> Document extract
——————————

The remainder of the present paper is structured as follows: After describing related work in Sect. 2, Sect. 3 introduces the strategies for managing anomalies in energy time series forecasting. In Sect. 4, we evaluate the presented strategies. Finally, we discuss the results and the strategies in Sect. 5 and conclude the paper in Sect. 6.

2 Related Work

Since anomalies are potentially limiting the performance of any downstream application, dealing with their presence is generally a well-known topic. For example, all kinds of pre-processing methods aim to raise data quality to ensure the validity and reliability of data analysis results, e.g. [5, 19, 37]. Similarly, the influence of the choice of preprocessing methods on the accuracy of forecasting methods is also known, e.g. [1, 3]. In energy time series forecasting, several works also address how to deal with the presence of anomalies. We organize these works along three strategies.

Works of the first strategy focus on the robustness of forecasting methods. These works, for example, develop forecasting methods that are robust against anomalies, e.g. [23, 28, 29, 51, 53], strengthen existing forecasting methods, e.g. [54], or at least investigate the robustness of forecasting methods with respect to anomalous data, e.g. [27, 52]. The second strategy consists of works that make use of information on detected anomalies. In [43], for example, the information on predicted anomalies is used to adapt the energy production. Works of the third strategy detect anomalies and replace the detected anomalies with appropriate values, e.g. [9, 14, 30, 33], or even remove the detected anomalies, e.g. [11].

Despite these works on specific anomaly management strategies, it is not known which strategy is the best for managing anomalies in energy time series forecasting. For this reason, a rigorous comparison of the available strategies – as done in the present paper – is lacking.

——————————

> Stated exercise 1
Condense the paragraph of the anomaly-management passage that begins "Works of the first strategy focus" into a short bulleted list that keeps its main facts.
> Stated exercise 2
Write a continuation of the passage on anomaly management in energy time series forecasting, starting after its final sentence.

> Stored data
——————————

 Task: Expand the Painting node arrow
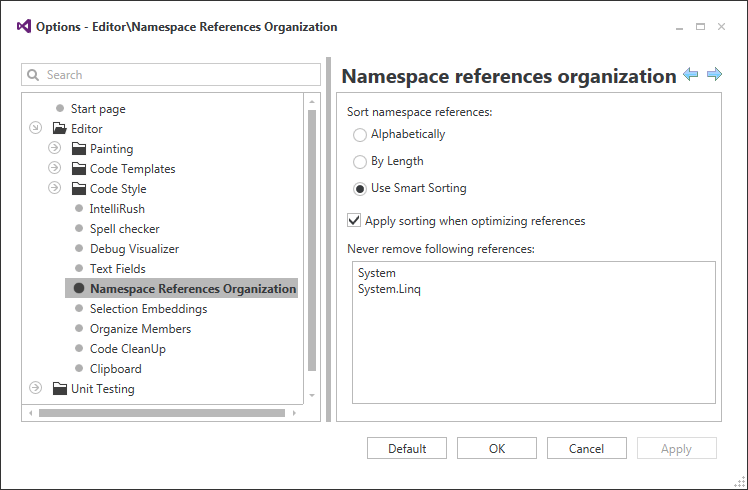tap(54, 149)
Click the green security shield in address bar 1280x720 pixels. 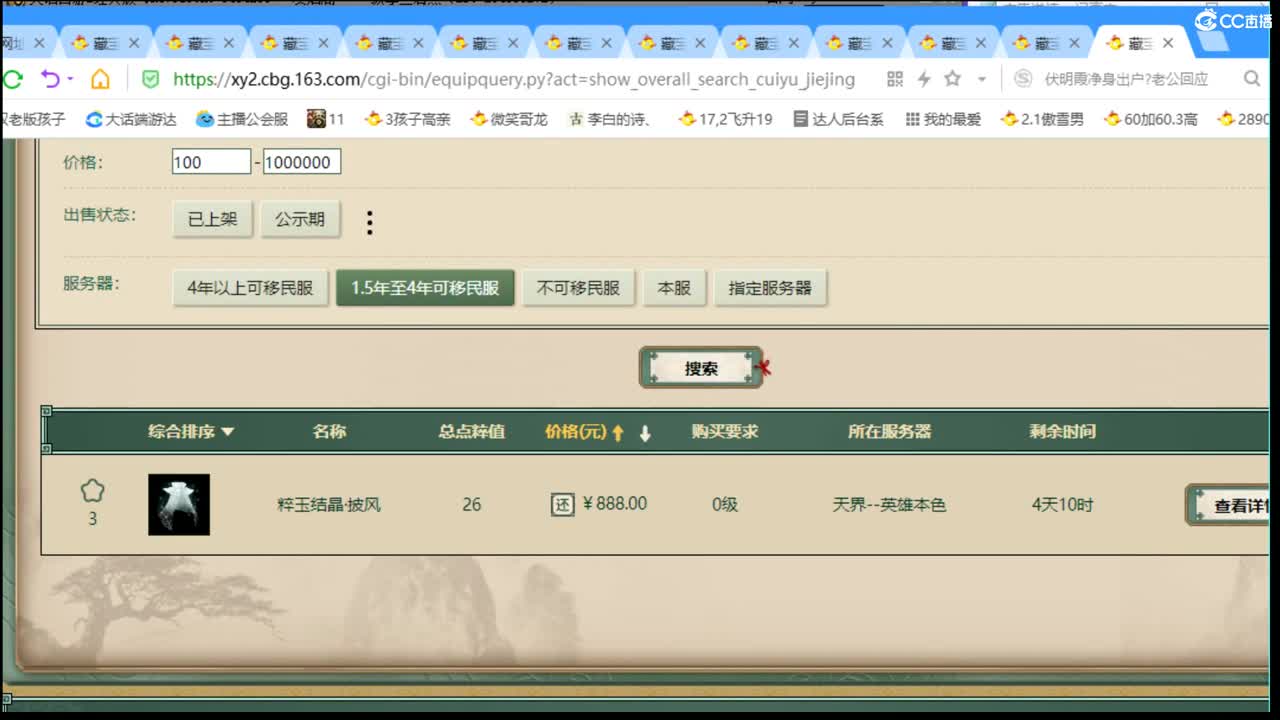pos(150,78)
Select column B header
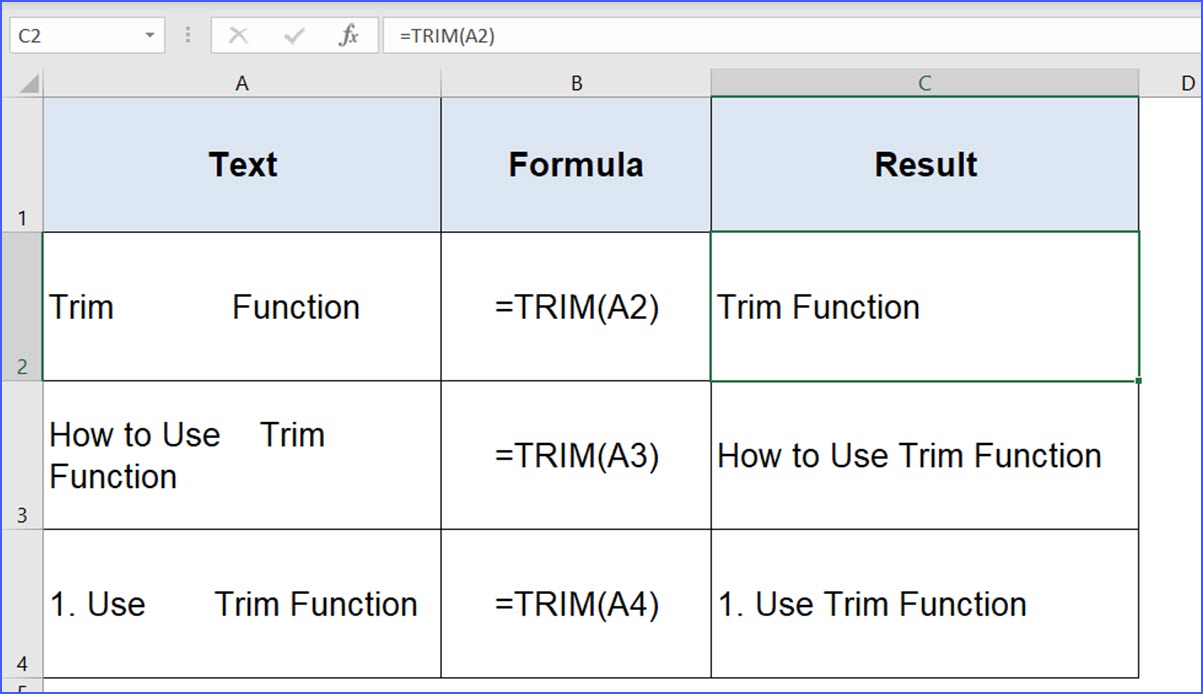 (576, 82)
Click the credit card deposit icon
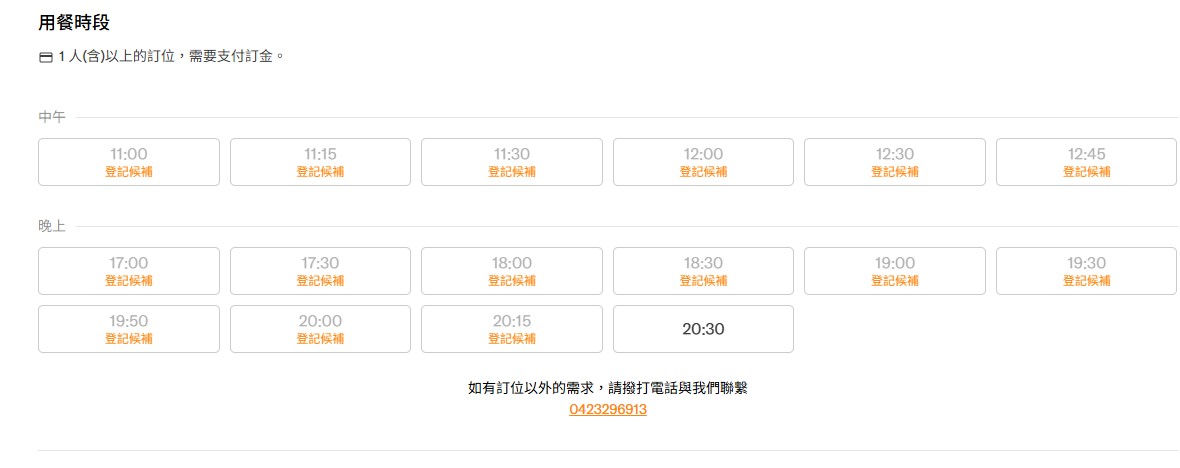The height and width of the screenshot is (468, 1180). pyautogui.click(x=45, y=57)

——————————

> Written reply 1
- First strategy: focuses on the robustness of forecasting methods. It develops methods that are robust against anomalies, strengthens existing methods, or at least investigates how robust methods are to anomalous data.
- Second strategy: uses information on detected anomalies. For example, information on predicted anomalies is used to adapt energy production.
- Third strategy: detects anomalies and replaces them with appropriate values, or even removes them.

> Written reply 2
3 Strategies for Managing Anomalies in Energy Time Series Forecasting

In this section, we present three general strategies for managing anomalies in energy time series forecasting, which build on the previously described anomaly management strategies in literature.Footnote 1 All of these strategies apply a forecasting method \(f(\circ )\) to create a forecast for an input power time series \(\textbf{y} = \{y_t\}_{t \in T}\) with T measured values. This forecasting method creates a forecast based on historical values of the input power time series and exogenous features \(\textbf{e}\) such as calendar information or weather forecasts. More specifically, the forecasting method combines the most recent N historical values of the input power time series \(\textbf{y}_{t} = y_{t-(N-1)}, \dots , y_t\) with the exogenous features \(\textbf{e}_{t+H} = e_{t+1}, \dots e_{t+H}\) for the forecasting horizon H. Using this combination, the forecasting method then generates a forecast at time point t

$$\begin{aligned} \hat{\textbf{y}}_{t+H} = f(\textbf{y}_{t}, \textbf{e}_{t+H}), \end{aligned}$$
(1)

where \(\hat{\textbf{y}}_{t+H} = \hat{y}_{t+1}, \dots \hat{y}_{t+H}\) is the forecast value for the input power time series for each time step in the forecast horizon. Nevertheless, the considered strategies comprise different steps and thus differ in the inputs to the applied forecasting method (see Fig. 1). We thus describe the included steps, the used input, and the underlying assumptions for each strategy in the following.

Fig. 1.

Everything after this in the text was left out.